As the closed doors to many data silos were knocked off their hinges, one can imagine the data itself heaving a sigh of relief as, finally, it was released into the wild. Almost immediately however, the need for a standardised way of accessing such data became apparent. The Extensible Markup Language, XML was a logical choice; but over time interest moved to another, slightly simpler20 interchange format known as JSON, as originally used by Javascript for Web-based data transfers. And so, it became understood that anyone wanting to open access their data should do so through by providing a JSON-based application programming interface, or API. Such interfaces became first de facto, and then de rigeur for anyone wanting to create an externally accessible data store.
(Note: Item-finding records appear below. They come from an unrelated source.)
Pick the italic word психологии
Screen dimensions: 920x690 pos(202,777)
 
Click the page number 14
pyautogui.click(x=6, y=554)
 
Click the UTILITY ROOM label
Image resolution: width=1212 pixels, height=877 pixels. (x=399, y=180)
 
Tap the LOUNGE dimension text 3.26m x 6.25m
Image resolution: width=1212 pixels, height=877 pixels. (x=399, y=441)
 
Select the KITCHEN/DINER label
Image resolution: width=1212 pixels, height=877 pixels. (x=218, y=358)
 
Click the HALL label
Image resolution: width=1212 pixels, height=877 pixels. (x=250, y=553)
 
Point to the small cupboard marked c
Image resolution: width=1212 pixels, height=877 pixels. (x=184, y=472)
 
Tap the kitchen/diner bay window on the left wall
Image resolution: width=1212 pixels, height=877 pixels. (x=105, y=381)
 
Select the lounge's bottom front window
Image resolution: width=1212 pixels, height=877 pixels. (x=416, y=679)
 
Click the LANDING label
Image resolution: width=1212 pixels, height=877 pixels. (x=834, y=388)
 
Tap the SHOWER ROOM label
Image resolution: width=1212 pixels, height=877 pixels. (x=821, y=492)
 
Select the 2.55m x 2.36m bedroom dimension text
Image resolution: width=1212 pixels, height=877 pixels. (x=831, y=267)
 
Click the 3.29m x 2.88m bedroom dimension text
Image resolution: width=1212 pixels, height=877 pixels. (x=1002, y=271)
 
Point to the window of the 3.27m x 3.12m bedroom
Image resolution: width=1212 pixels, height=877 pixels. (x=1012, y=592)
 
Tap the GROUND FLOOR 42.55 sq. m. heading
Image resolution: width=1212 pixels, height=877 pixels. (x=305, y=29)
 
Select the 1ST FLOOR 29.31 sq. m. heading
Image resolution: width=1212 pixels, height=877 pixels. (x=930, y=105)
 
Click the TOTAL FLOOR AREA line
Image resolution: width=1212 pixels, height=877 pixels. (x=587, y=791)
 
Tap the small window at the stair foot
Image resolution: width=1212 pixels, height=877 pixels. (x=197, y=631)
The consequence of doing so has been dramatic. When Transport for London opened up information on its bus routes, app developers were able to create low-cost mobile applications which stimulated use of the buses. Says Martin Haigh at the UK Land Registry, “We used to sell data, but now we just make it accessible.” Experienced more broadly, this positive feedback loop has led to a fundamental shift in how software creators perceive their worth. Just about every modern web site that has anything to do with data, from sports tracking sites such as Strava or MapMyRun, to social networks like Facebook or Twitter, and indeed resource sharing sites like AirBnB and Uber, offers an API to enable others to interact with their ‘information assets’. Indeed, this business shift even has a name — the API Economy describes not only the trend, but also the opportunity for new business startups that can capture part of what has become an increasingly dynamic market. And the expectation — it would now be perceived as folly to launch any such online service without providing an ‘open’ API. We have not seen the end of it, as the drive towards increasingly interconnected, ‘smarter’ devices generates still more data, much of which is stored and then made widely accessible to the community — such as Xively, which maps use of electricity and other resources.

While neither software nor data asked to be open, they each have reasons to be so. In software’s case, the dual forces of commoditisation and commercialisation required a balance to be struck between communal benefit and corporate gain; and for data, the public drive for transparency coupled with a business reality that third parties can exploit data better than any one individual. The result is an interplay between big business, top down approaches, and start-up, bottom-up approaches. It becomes very easy to create a startup, as the barrier to entry becomes very low to do so. Indeed, as the Law of Diminishing Thresholds recognises, it becomes very easy to do just about everything you might want.